We are in store for a busy week in the Premier League, with matches taking place on Tuesday, Wednesday and Thursday. There is also the small matter of transfer deadline day on September 1, after which clubs will not be able to make any signings until January.
Antony, Pierre-Emerick Aubameyang and Youri Tielemans are among the big-name players who could be on the move before the window slams shut.
Here are some of the best summer deadline-day deals in Premier League history.
Wayne Rooney to Manchester United
Everton were always going to struggle to keep hold of Rooney after his blistering displays at Euro 2004, but his destination was far from inevitable. At one point Newcastle United were in pole position to sign the teenager, with their chairman Freddie Shepherd keen to pair Rooney with Alan Shearer up front.
Manchester United ultimately bid more than the Magpies, though, and it was they who got the deal done on deadline day in 2004. A fee of £30m was not exactly small at the time, but it proved to be a bargain: Rooney went on to become the club’s all-time record goalscorer, winning five Premier League titles and a Champions League along the way.
Claude Makelele to Chelsea
One of the most influential players in Premier League history, Makelele was the 13th and final signing in a busy summer of activity for Chelsea in 2004. There was some surprise in Spain that they were able to prise him away from Real Madrid (Zinedine Zidane was famously critical of the deal), but a fee of £16m was sufficient to bring the Frenchman to west London.
In an era of box-to-box midfielders, Makelele was a specialist holding player who did the dirty work so that others could flourish.

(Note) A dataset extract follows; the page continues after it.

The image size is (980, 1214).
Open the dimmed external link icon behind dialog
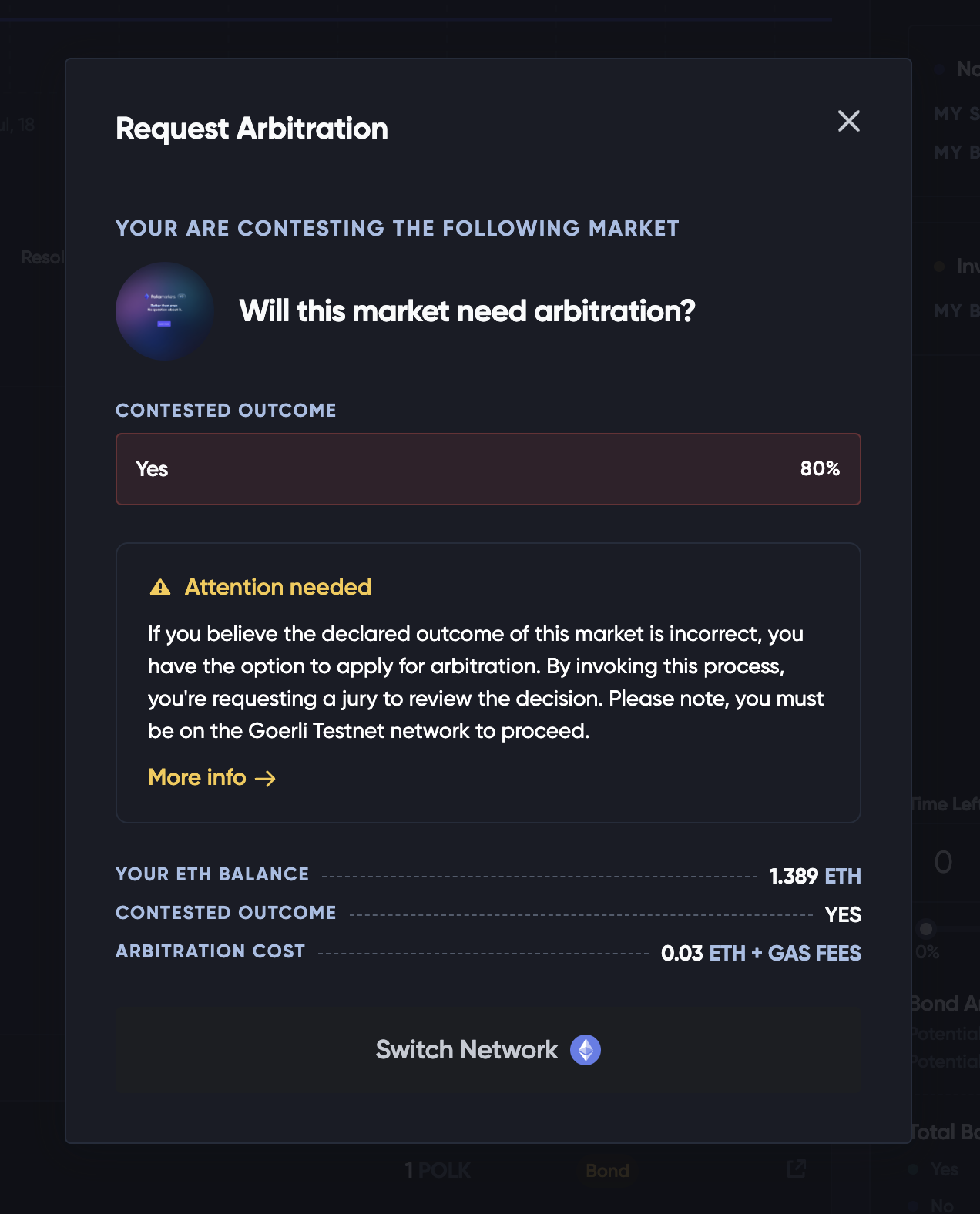(x=796, y=1169)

He was so successful that the role was named after him, at least in England. Makelele was instrumental in Chelsea’s title triumphs in 2004/05 and 2005/06.
Robbie Keane to Tottenham Hotspur
Keane averaged a goal every other league game in a loan spell at Leeds United in 2001, but he was much less prolific after the Whites made the move permanent. With Leeds in financial trouble, they were forced to cash in on the Irishman on deadline day 2002, with Tottenham paying £7m to acquire his services.
Keane was impressively consistent throughout his first spell at Spurs, reaching double figures for Premier League goals in each of his six seasons. In total he found the net 107 times in 254 appearances for the club before being sold to Liverpool in summer 2008 (he returned to Tottenham a few months later).
Ashley Cole to Chelsea
One of the most controversial transfers of all time in the Premier League, Chelsea, their manager Jose Mourinho and Cole were all fined after the Blues were found guilty of ‘tapping up’ the left-back. Chelsea got their man in the end, however, paying £5m for Cole and sending William Gallas in the other direction.
The England international was a model of consistency at Stamford Bridge, where he honed his defensive skills to become an all-round full-back. Somewhat surprisingly, Cole only won one Premier League title in west London, but he also lifted four FA Cups, a League Cup, the Champions League and the Europa League.
Marouane Fellaini to Everton
David Moyes did a brilliant job at Everton, who were regular challengers for the European spots despite budgetary constraints. The Toffees found the cash to break their transfer record for Fellaini in 2008, sending £15m to Standard Liege in return for the big-haired Belgian.
Fellaini was mostly used in a deeper midfield role at Manchester United, but Moyes pushed him further forward during his Everton days. He was the club’s joint-top scorer in his debut campaign and reached double figures in 2012/13, his last season at Goodison Park.
Hugo Lloris to Tottenham Hotspur
The veteran goalkeeper Brad Friedel was performing superbly as Tottenham’s No.1 in September 2012, but the club knew they had to replace him sooner rather than later. In came Lloris for less than £12m, and while the Frenchman initially had to remain patient as Friedel put up a fight for the gloves, he was Tottenham’s first-choice pick by November.
Lloris has gone on to become a Spurs stalwart. The club captain has now played 420 games in all competitions; barring injury, he is likely to end the campaign in seventh place on Tottenham’s list of all-time top appearance-makers.